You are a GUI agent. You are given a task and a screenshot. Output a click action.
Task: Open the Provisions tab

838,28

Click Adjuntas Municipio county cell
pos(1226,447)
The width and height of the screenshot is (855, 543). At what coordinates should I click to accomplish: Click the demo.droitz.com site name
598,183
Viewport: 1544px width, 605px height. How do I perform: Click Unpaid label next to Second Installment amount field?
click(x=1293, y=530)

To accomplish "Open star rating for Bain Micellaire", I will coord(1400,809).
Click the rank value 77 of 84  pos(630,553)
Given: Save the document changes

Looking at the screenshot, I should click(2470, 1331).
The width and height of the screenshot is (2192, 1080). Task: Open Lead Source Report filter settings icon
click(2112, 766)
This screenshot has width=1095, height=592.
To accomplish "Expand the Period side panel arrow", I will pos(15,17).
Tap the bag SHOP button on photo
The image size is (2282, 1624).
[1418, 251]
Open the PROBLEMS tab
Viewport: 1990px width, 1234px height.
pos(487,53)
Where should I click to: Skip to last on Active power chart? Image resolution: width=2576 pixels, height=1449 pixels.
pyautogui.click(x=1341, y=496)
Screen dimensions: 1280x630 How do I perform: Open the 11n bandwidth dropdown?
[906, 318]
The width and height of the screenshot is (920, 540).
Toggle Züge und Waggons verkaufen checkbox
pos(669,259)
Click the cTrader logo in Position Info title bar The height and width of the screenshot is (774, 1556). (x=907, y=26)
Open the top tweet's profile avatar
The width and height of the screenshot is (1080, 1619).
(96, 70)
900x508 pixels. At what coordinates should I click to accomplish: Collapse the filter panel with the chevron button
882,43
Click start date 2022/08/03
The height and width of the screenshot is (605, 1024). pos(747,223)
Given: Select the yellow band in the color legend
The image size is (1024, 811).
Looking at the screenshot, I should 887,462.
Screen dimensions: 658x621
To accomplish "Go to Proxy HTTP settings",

PROBLEM –
Please format all of the material above as a numbered list, one line per item, leaving out the blank lines.

SOLUTION FOR THIS TASK –
1. You are a GUI agent. You are given a task and a screenshot. Output a click action.
2. Task: Open the Provisions tab
3. 838,28
4. Click Adjuntas Municipio county cell
5. pos(1226,447)
6. The width and height of the screenshot is (855, 543). At what coordinates should I click to accomplish: Click the demo.droitz.com site name
7. 598,183
8. Viewport: 1544px width, 605px height. How do I perform: Click Unpaid label next to Second Installment amount field?
9. click(x=1293, y=530)
10. To accomplish "Open star rating for Bain Micellaire", I will coord(1400,809).
11. Click the rank value 77 of 84  pos(630,553)
12. Given: Save the document changes
13. Looking at the screenshot, I should click(2470, 1331).
14. The width and height of the screenshot is (2192, 1080). Task: Open Lead Source Report filter settings icon
15. click(2112, 766)
16. This screenshot has width=1095, height=592.
17. To accomplish "Expand the Period side panel arrow", I will pos(15,17).
18. Tap the bag SHOP button on photo
19. The image size is (2282, 1624).
20. [1418, 251]
21. Open the PROBLEMS tab
22. Viewport: 1990px width, 1234px height.
23. pos(487,53)
24. Where should I click to: Skip to last on Active power chart? Image resolution: width=2576 pixels, height=1449 pixels.
25. pyautogui.click(x=1341, y=496)
26. Screen dimensions: 1280x630 How do I perform: Open the 11n bandwidth dropdown?
27. [906, 318]
28. The width and height of the screenshot is (920, 540).
29. Toggle Züge und Waggons verkaufen checkbox
30. pos(669,259)
31. Click the cTrader logo in Position Info title bar The height and width of the screenshot is (774, 1556). (x=907, y=26)
32. Open the top tweet's profile avatar
33. The width and height of the screenshot is (1080, 1619).
34. (96, 70)
35. 900x508 pixels. At what coordinates should I click to accomplish: Collapse the filter panel with the chevron button
36. 882,43
37. Click start date 2022/08/03
38. The height and width of the screenshot is (605, 1024). pos(747,223)
39. Given: Select the yellow band in the color legend
40. The image size is (1024, 811).
41. Looking at the screenshot, I should 887,462.
42. Screen dimensions: 658x621
43. To accomplish "Go to Proxy HTTP settings",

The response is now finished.